Yes, without fear, because we are imprisoned in fear and silence. A dream of liberation from his enslavement, of returning to life, to the timeless days, to his childhood bedroom where it is allowed to dream.

It may be a poetic and philosophical dream, but it is not unachievable; it is a dream where liberation only takes place when we face ourselves and our inner mission.

Sebastian, today a collar-and-tie manager, skilled in numbers and in management agreements, holds within him a young man who feels small when he realises his horizons have shortened, and a grown-up boy who is thrilled with the desire and curiosity of reaching distant worlds, when he is still far from knowing the essential, the true dimension of love.

New plea for the Holy Queen to enter the scene, so she can perform the miracle of rekindling unconditional love where fear and blindness reside. As well as restoring dignity to women, men, children, the elderly, the outcasts, the hungry and feeble. And spreading harmony and awakening lucidity where alienation, audacity as well as fear, and inert and silent indignation reside.

Sebastian is a metaphor for the human circus that hesitantly walks on a thin rope without a safety net, developed in number, in scientific, technological and economic advancement, like a human calculator born with computer programs in the blood but with a narrow awareness of oneself and the other, with a poor spiritual growth, repeating the same mistakes generation after generation as a child inattentive to his Masters.

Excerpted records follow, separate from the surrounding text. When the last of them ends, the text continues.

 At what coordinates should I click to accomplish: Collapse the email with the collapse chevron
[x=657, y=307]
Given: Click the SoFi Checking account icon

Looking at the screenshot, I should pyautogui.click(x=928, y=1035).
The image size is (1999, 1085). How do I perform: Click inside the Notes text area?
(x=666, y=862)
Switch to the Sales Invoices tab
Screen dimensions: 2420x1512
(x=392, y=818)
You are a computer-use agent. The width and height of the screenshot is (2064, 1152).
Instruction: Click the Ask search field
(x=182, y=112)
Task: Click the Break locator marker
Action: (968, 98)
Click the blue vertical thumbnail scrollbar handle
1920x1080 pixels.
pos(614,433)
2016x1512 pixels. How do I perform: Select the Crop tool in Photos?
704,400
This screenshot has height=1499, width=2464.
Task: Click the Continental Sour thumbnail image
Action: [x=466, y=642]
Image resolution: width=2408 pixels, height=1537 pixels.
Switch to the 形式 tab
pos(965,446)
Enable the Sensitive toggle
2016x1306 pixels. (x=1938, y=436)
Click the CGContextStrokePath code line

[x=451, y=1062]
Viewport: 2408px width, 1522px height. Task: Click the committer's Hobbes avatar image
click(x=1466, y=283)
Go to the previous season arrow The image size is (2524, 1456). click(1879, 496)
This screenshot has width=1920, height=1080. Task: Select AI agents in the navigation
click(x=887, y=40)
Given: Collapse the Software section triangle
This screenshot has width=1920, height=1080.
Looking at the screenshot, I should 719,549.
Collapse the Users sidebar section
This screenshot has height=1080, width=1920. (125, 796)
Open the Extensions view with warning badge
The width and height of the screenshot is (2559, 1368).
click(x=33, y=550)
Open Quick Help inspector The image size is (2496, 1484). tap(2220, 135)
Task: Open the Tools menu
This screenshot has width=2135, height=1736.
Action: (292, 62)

A humanity as immature as Sebastian, seeking immediate satisfaction of desire, although still in a primitive state with regard to the evolution of an intelligence interconnected with emotions; perhaps the most obscure area that needs to be unravelled.

A humanity that is the holder of minds impregnated with concepts and prejudices, superficial visions, common sexual fantasies, relationships devoid of love.

Show yourself Holy Queen! Answer the call of the Painter and compel Sebastian to face the emptiness of his life – and ours – caught up in deserts where we no longer see invisible wells, or hats that can be elephant eating boa constrictors; where we forget to dream and create bonds, as well as “tame” friends, because, as said by Little Prince’s fox friend, when we want a friend, we have to “tame” them.

Awaken his senses, open his eyes, make him reacknowledge the smell of the trees, listen to the symphony of nature, rediscover its city full of lights.

Awaken him from his lethargy, so he can understand that without developing an inner dimension, life is not fulfilled nor completed; it is a building without foundations.

The Painter awaits, and so do we, for Sebastian to undertake, in an attempt to rediscover life, a fearless expedition to discover himself and the lifeblood that will restore his dignity. Because Sebastian and his people cannot continue to live under fear.

Fear, said O’Neill, is going to have everything

Almost everything

And we will all

Almost all

Each by their own path

Become mice



Alexandre O’Neill in Abandono vigiado.


* Holy Queen: Elizabeth the Holy Queen or Queen of Portugal, who was beatified and canonised, and mostly known for the Miracle of the Roses and for her charity to the sick and poor.

** Sebastian: Young King of Portugal who disappeared in action. After his death or disappearance, Portugal came under foreign domination, which led to the legend and belief in the return of King Sebastian to resurrect a heroic past.